Chiesa ''Beato Conforti'' in festa, a Makeni
Il 20 marzo scorso, la parrocchia "Beato Conforti" a Makeni, in Sierra Leone, era in festa con il vescovo mons. Giorgio Biguzzi, una folla di oltre mille fedeli, accorsi per partecipare alla gioia della comunità parrocchiale, e alcuni amici dei saveriani di Parma. La nuova chiesa, dedicata al fondatore dei saveriani, è stata benedetta e ufficialmente aperta al culto dei tanti fedeli, ormai troppo numerosi per la sala parrocchiale usata in passato come luogo di preghiera.
La dedicazione della nuova chiesa ha preceduto di qualche settimana la celebrazione del 50° anniversario di indipendenza della Sierra Leone, il 27 aprile, con tante iniziative in tutta la nazione per creare nella gente un senso di appartenenza nazionale.

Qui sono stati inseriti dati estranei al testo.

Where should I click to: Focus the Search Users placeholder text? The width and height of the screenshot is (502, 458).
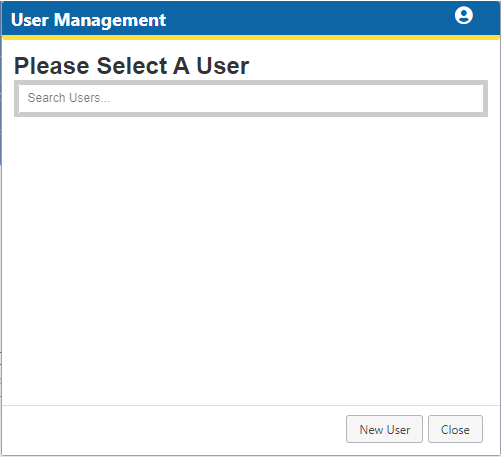click(68, 98)
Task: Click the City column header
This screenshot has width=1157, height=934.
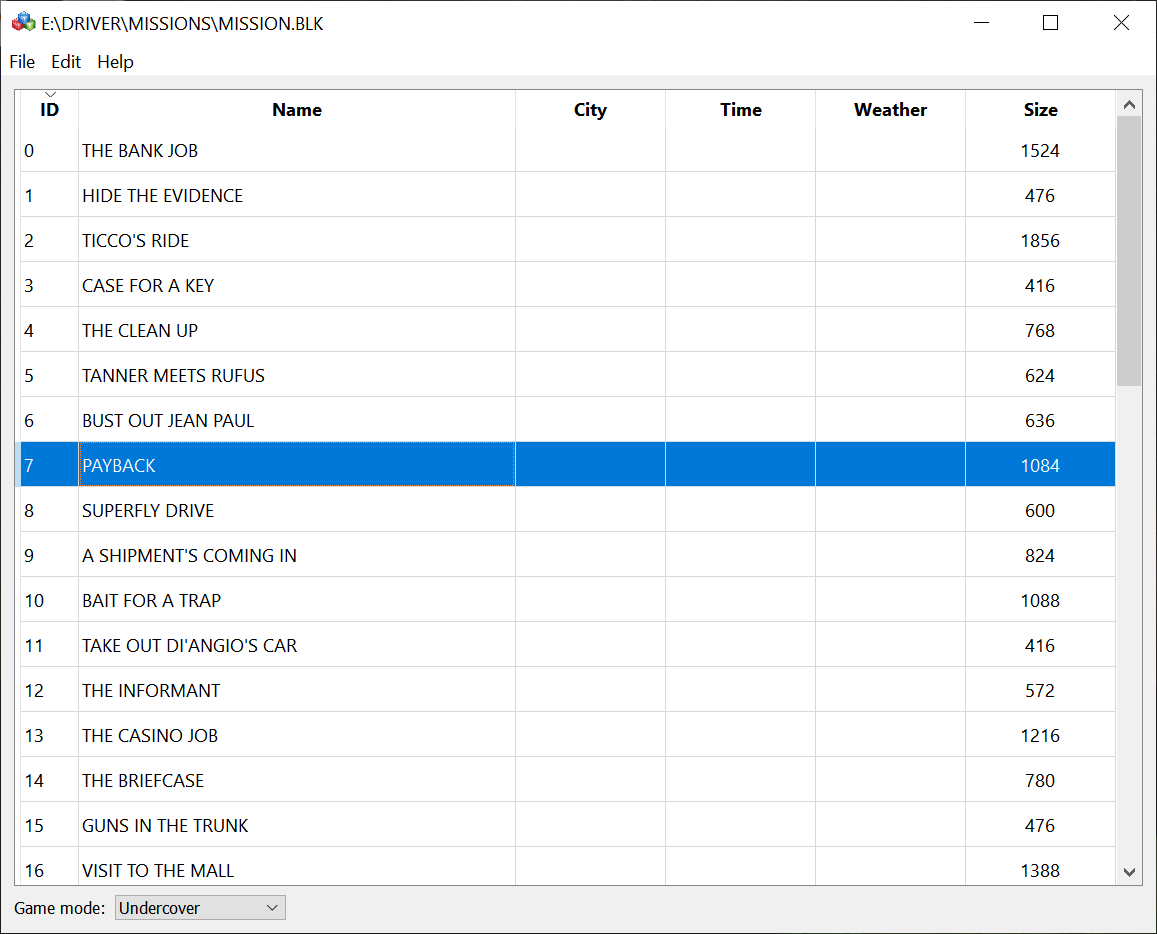Action: coord(590,110)

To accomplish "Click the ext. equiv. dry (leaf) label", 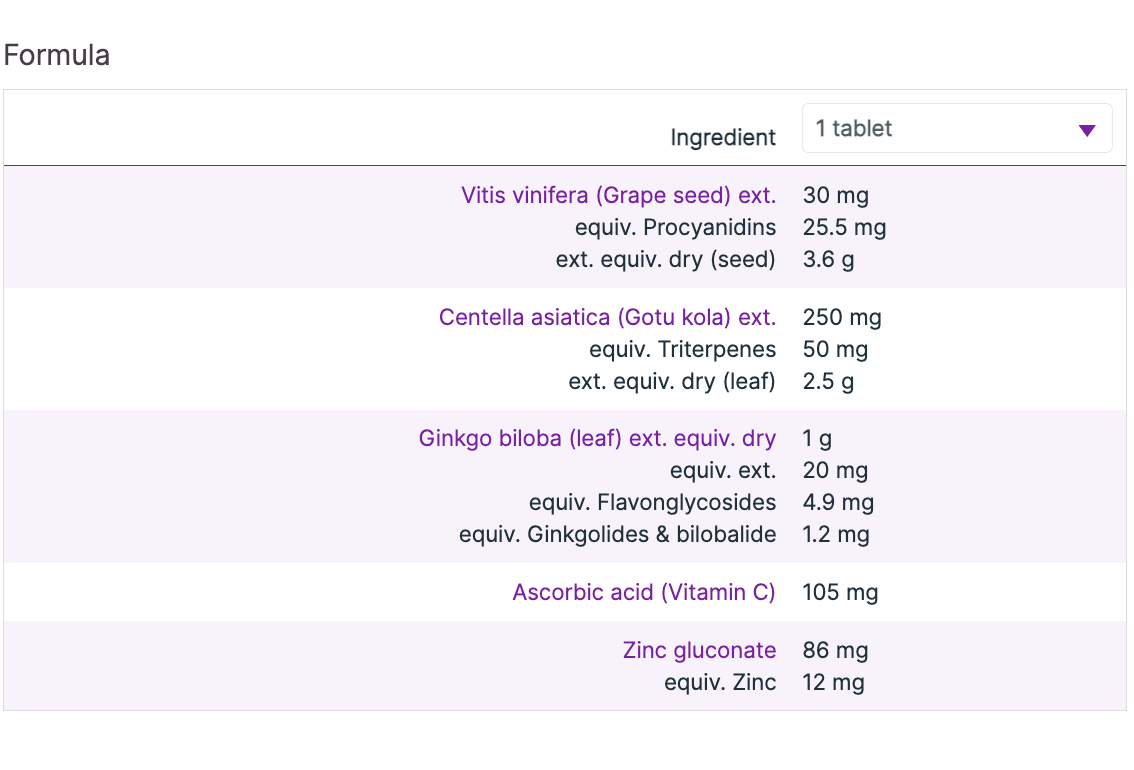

Processione e canti gioiosi
Verso le nove del mattino di domenica 20 marzo, tutta la comunità cristiana della parrocchia era radunata all'inizio della via denominata "Conforti Drive" che porta alla nuova chiesa. I vari gruppi parrocchiali erano presenti con le loro uniformi: gli uomini cattolici, le donne cattoliche, il coro parrocchiale, i catecumeni grandi e piccoli, i lettori della Parola di Dio, gli uscieri, il gruppo giovani e tanti fedeli della comunità.
Una lunga processione si è snodata lungo il viale che porta alla chiesa, accompagnata da canti gioiosi del coro e dei fedeli, fino ad arrivare all'interno, dove c'era posto a sedere per tutti. I bambini più piccoli erano assiepati sull'ala destra della chiesa, vicino all'altare; il coro sull'ala di sinistra, con l'organo e vari tamburi e altri strumenti tradizionali africani.
I fedeli, mattoni viventi
Il vescovo, arrivato all'altare, ha dato inizio al rito della solenne benedizione della chiesa, aspergendo con l'acqua benedetta l'altare, i muri e i fedeli. All'omelia, rivolgendosi ai cristiani presenti, si è augurato che la costruzione della nuova chiesa parrocchiale con mattoni e cemento sia il segno di una crescita e maturazione della comunità, i cui fedeli sono i veri mattoni viventi della chiesa di Cristo, chiamati a essere i testimoni eloquenti della loro fede in Gesù Salvatore di fronte ai tanti non cristiani della Sierra Leone, fino ai confini più lontani della parrocchia "Beato Conforti".
Al tempo dell'offertorio, i fedeli hanno portato all'altare diversi doni significativi, segni della loro partecipazione alla costruzione del nuovo edificio e della volontà di condivisione dei doni ricevuti dal Signore con i più poveri della comunità cristiana.
Una reliquia e un nuovo annuncio
Al termine della santa Messa è stato presentato ai fedeli un prezioso reliquario contenente la reliquia del beato Conforti che sarà custodita nella nuova chiesa per la devozione dei parrocchiani, invitandoli così a pregare il Signore e a chiedere le sue benedizioni attraverso l'intercessione del loro santo patrono.
Prima di finire, il vescovo ha presentato gli ospiti provenienti da Parma, patria di origine di mons. Conforti; in particolare, mons. Schianchi, direttore della Caritas diocesana, e il sig. Adriano Cugini, presidente degli "Amici della Sierra Leone".
Mons. Biguzzi ha informato la parrocchia che la solenne consacrazione della nuova chiesa sarà fatta più tardi, probabilmente il 5 novembre, dopo la canonizzazione del beato Conforti il 23 ottobre prossimo a Roma.
Il canto di giubilo finale ha chiuso la celebrazione della Messa. Tutta la gente è escita sul sagrato della chiesa per condividere la gioia di questa grande occasione e per ammirare l'architettura della nuova chiesa, la cui facciata è visibile dalla strada principale, la "Azzolini Highway", che porta da Makeni alla capitale Freetown.